>> Start DATA SHOWN

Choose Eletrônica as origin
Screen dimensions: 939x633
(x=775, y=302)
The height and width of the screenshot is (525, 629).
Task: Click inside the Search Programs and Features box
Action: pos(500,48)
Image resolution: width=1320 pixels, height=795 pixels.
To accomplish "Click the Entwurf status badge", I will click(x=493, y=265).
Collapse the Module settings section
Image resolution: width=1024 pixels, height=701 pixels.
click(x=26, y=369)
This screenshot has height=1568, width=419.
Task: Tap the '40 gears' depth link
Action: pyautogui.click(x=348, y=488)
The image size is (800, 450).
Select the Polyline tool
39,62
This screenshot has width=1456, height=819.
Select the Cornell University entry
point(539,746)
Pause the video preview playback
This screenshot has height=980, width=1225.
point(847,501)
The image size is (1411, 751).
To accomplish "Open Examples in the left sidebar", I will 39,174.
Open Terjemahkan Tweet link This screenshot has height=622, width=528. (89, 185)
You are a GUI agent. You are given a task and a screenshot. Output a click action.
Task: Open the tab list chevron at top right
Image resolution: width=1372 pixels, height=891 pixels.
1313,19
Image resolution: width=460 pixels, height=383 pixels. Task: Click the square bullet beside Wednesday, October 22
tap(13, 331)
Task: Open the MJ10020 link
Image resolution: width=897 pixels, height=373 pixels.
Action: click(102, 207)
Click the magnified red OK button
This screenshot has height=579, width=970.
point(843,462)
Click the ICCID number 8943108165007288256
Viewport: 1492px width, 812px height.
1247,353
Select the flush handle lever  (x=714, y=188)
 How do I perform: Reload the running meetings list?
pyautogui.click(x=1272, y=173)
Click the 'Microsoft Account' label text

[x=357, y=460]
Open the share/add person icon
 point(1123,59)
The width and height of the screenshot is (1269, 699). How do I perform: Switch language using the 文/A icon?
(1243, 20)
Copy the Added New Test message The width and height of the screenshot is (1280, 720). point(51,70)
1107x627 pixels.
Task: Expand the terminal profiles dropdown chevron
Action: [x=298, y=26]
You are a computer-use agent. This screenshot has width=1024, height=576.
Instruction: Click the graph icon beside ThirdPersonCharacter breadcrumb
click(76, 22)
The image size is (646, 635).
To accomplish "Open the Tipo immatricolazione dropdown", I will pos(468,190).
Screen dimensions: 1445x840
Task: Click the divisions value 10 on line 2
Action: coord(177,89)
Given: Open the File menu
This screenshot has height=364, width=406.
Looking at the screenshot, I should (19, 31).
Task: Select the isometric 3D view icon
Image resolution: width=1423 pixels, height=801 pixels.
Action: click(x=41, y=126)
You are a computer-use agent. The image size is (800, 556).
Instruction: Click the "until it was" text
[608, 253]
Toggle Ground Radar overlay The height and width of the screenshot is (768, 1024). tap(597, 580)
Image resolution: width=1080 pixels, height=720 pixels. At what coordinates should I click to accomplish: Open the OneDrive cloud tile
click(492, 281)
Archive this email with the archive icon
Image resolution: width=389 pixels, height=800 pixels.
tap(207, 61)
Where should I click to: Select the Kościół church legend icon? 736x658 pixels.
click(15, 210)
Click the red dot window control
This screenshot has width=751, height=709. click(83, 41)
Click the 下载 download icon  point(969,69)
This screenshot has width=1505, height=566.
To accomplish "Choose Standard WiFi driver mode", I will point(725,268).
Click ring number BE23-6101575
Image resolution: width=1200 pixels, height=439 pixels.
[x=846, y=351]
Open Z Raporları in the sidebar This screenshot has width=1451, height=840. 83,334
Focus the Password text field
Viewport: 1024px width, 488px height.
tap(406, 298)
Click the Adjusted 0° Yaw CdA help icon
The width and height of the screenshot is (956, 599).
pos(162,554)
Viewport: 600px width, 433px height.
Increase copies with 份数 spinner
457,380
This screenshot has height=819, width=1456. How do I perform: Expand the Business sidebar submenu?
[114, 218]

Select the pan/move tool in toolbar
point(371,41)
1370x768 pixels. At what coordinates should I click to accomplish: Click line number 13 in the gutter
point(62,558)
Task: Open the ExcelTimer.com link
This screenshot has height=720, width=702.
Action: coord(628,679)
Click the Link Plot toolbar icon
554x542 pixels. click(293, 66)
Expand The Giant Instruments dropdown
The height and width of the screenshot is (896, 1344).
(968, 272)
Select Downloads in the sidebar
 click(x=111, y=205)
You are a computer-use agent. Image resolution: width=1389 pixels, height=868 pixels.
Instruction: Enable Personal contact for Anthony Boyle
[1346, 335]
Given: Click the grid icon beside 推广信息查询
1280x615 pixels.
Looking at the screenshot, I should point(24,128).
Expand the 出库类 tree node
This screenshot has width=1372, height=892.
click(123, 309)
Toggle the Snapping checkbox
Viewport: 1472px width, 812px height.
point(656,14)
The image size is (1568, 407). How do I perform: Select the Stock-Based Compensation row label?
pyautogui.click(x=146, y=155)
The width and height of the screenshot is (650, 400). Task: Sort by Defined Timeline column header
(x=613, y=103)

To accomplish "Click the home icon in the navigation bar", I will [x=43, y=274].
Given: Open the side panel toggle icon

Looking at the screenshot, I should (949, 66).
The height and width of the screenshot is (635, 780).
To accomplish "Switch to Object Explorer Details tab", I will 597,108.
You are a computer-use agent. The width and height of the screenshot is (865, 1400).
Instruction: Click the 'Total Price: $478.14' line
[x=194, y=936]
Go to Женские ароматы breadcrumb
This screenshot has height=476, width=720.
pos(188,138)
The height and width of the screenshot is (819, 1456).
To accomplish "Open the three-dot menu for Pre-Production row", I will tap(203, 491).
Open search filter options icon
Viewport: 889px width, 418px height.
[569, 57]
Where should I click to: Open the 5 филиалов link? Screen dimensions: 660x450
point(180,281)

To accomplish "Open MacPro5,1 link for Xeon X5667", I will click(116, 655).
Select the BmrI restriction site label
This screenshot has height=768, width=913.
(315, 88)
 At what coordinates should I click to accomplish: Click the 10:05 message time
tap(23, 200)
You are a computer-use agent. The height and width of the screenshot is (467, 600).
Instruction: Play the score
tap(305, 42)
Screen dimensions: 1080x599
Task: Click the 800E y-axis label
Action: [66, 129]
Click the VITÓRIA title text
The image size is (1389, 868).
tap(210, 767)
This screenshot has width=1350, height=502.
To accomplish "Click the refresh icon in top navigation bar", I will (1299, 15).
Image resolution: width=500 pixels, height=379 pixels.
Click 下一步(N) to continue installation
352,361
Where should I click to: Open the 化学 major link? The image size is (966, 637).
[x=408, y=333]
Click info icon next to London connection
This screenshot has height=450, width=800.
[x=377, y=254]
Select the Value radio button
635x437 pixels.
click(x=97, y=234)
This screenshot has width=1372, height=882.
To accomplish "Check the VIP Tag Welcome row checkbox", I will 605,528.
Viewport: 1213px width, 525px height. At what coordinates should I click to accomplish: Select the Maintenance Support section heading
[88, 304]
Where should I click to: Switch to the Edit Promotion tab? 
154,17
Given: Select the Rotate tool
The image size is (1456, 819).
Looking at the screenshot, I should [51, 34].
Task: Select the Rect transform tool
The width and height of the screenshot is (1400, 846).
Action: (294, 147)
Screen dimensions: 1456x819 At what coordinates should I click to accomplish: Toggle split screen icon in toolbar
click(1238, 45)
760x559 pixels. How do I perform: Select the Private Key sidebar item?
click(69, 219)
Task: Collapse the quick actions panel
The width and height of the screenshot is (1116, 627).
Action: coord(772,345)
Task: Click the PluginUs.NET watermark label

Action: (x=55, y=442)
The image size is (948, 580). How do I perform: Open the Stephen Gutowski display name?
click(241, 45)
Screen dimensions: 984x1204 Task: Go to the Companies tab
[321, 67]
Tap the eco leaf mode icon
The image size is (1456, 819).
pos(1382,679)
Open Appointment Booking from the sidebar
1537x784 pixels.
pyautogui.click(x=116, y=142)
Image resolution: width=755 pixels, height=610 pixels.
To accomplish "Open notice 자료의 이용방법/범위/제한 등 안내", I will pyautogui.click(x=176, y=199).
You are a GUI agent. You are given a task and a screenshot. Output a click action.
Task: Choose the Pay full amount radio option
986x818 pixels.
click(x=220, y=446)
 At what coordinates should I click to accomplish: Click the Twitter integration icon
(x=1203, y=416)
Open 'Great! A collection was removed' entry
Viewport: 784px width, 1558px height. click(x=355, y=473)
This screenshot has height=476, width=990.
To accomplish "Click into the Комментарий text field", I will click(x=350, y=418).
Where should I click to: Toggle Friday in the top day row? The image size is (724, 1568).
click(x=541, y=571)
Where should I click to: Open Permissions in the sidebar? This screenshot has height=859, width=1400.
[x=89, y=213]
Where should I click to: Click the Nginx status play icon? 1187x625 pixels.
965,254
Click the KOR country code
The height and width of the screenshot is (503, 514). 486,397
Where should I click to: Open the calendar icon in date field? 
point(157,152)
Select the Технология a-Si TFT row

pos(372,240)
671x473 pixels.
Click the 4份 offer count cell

>> End DATA SHOWN

Reproduce the lines from the first line of the data entries through the line with "Action: pos(500,48)", including both ends.

Choose Eletrônica as origin
Screen dimensions: 939x633
(x=775, y=302)
The height and width of the screenshot is (525, 629).
Task: Click inside the Search Programs and Features box
Action: pos(500,48)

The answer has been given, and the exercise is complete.